**WHAT YOU SHOULD DO**
What I need is an exact repeat of the lines from the one with "This screenshot has" through the end of the listing below. Leave out every picture.

────────────────────────────────────────

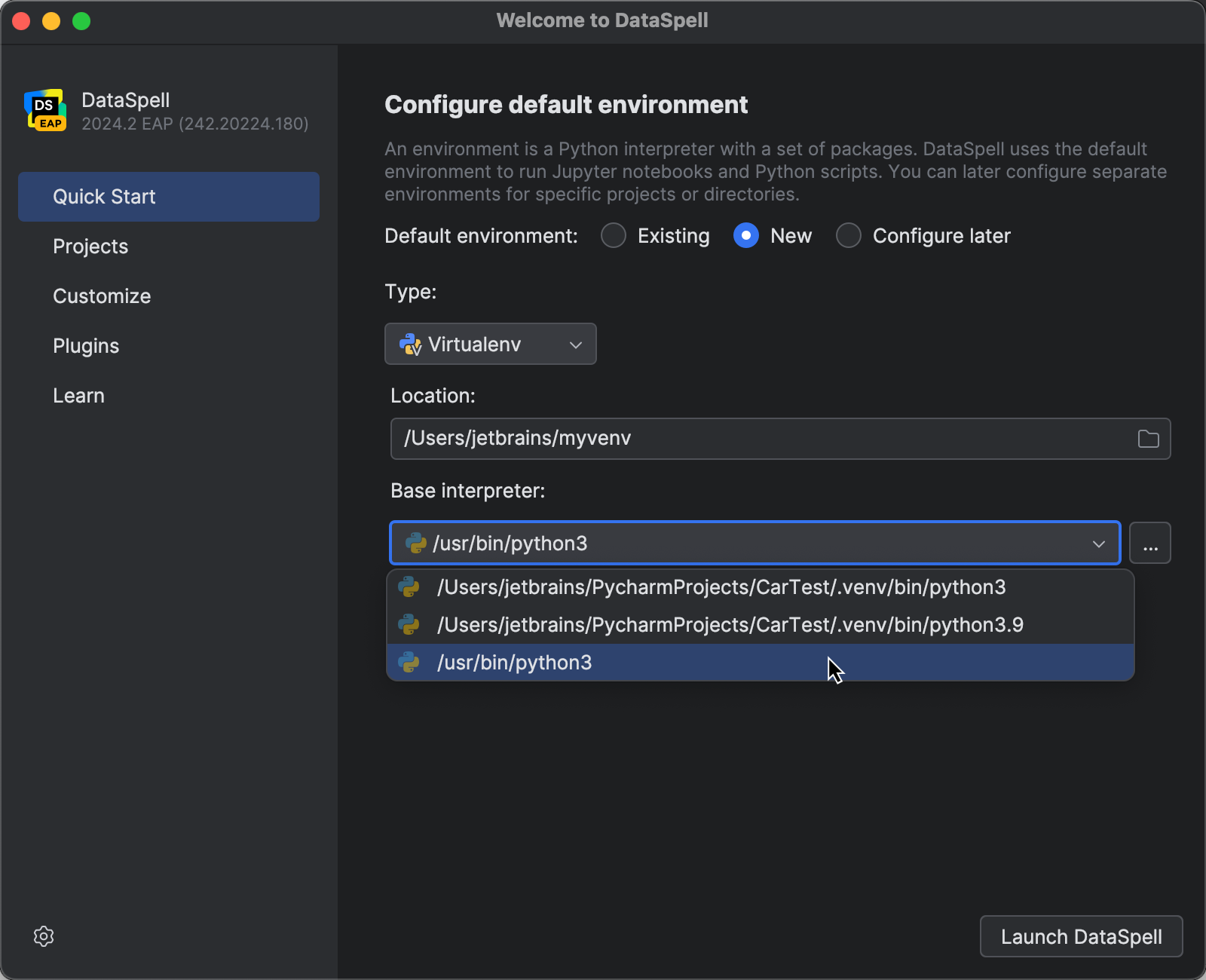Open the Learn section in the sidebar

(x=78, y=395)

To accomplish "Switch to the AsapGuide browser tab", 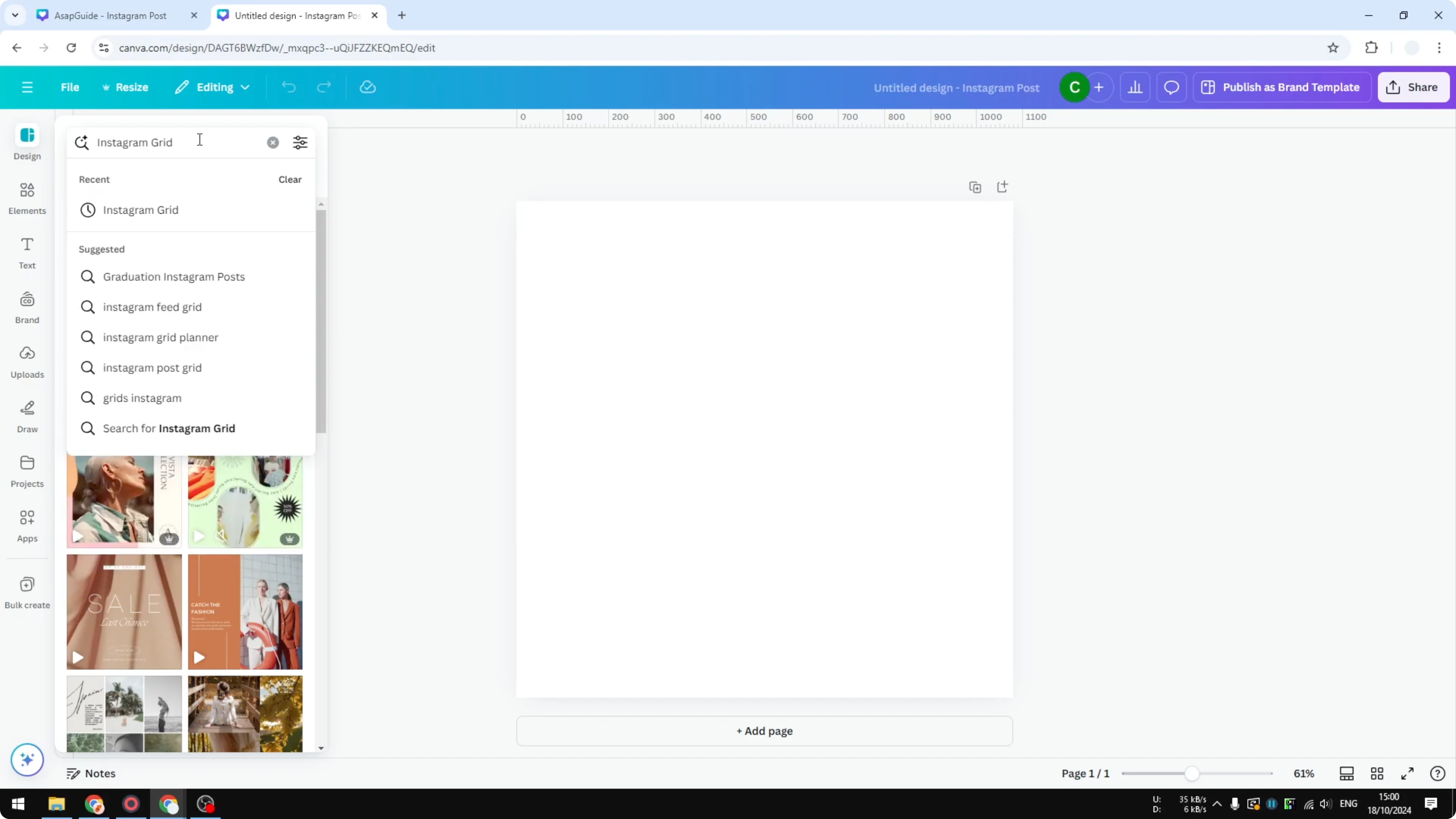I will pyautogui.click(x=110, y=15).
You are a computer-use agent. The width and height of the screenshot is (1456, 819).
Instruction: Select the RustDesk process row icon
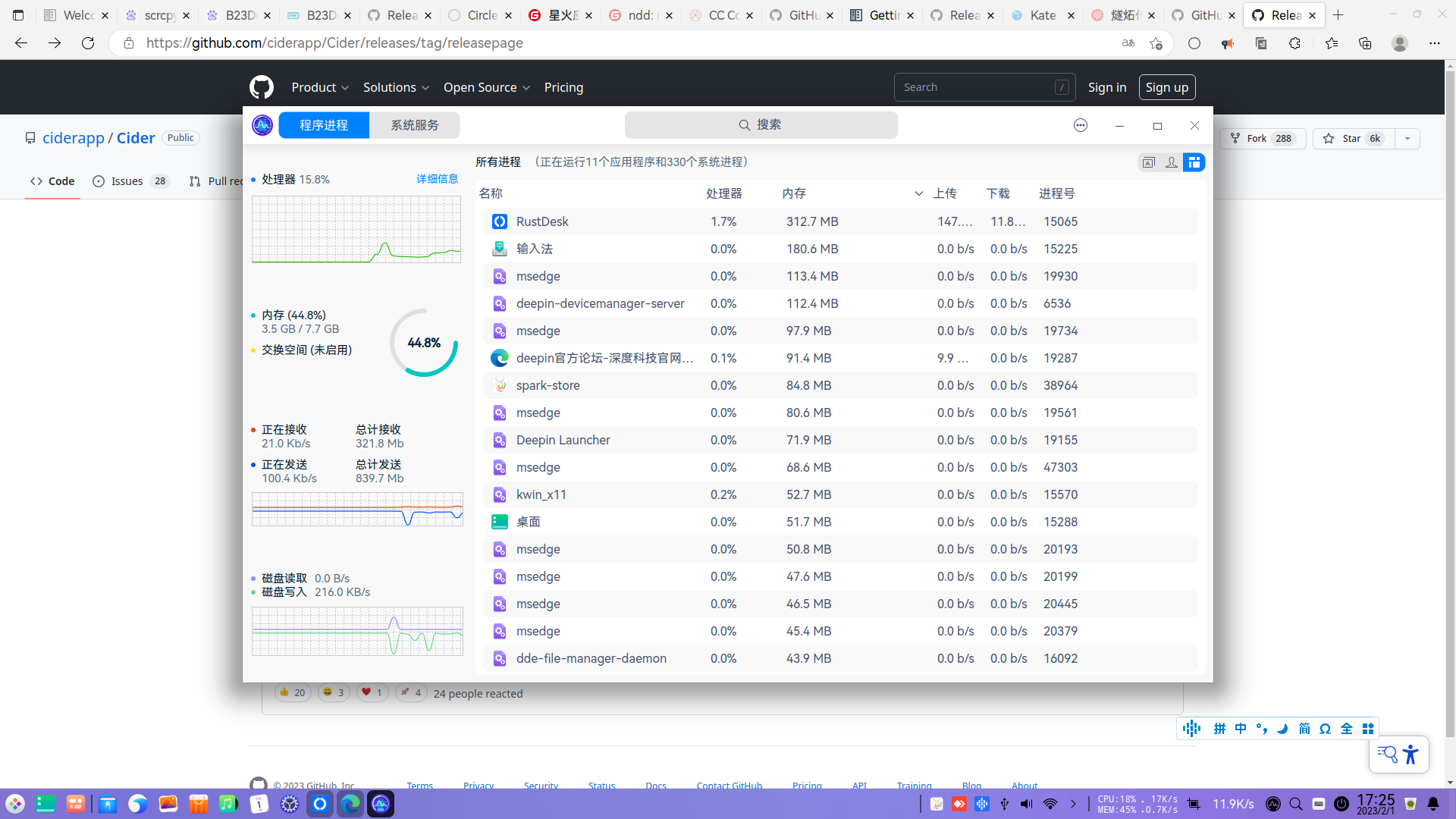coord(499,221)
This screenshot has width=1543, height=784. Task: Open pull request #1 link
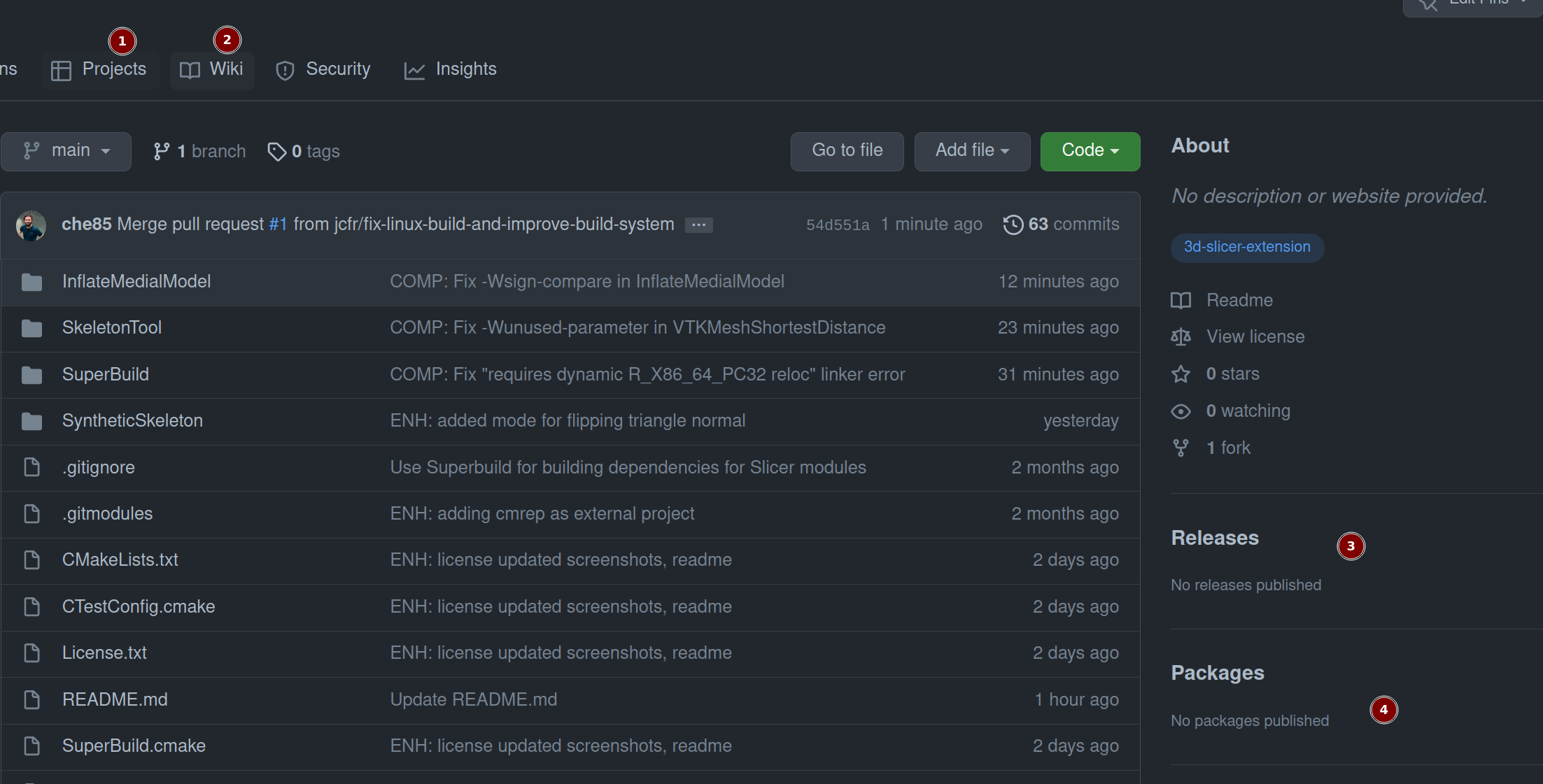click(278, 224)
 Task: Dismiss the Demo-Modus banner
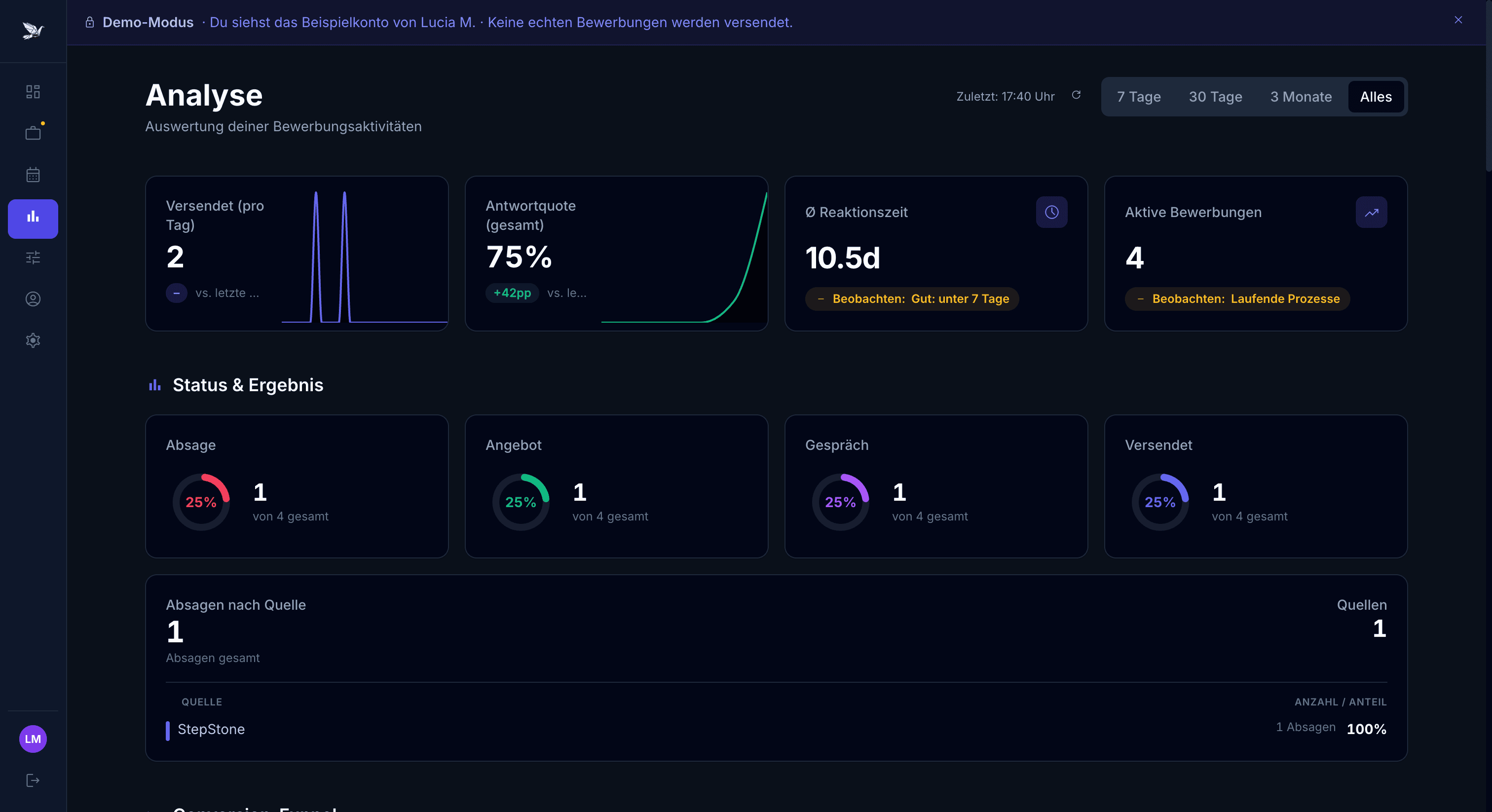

────────────────────────────────────────

**THE ANSWER**
This screenshot has width=1543, height=784. Task: Open pull request #1 link
click(278, 224)
 Task: Dismiss the Demo-Modus banner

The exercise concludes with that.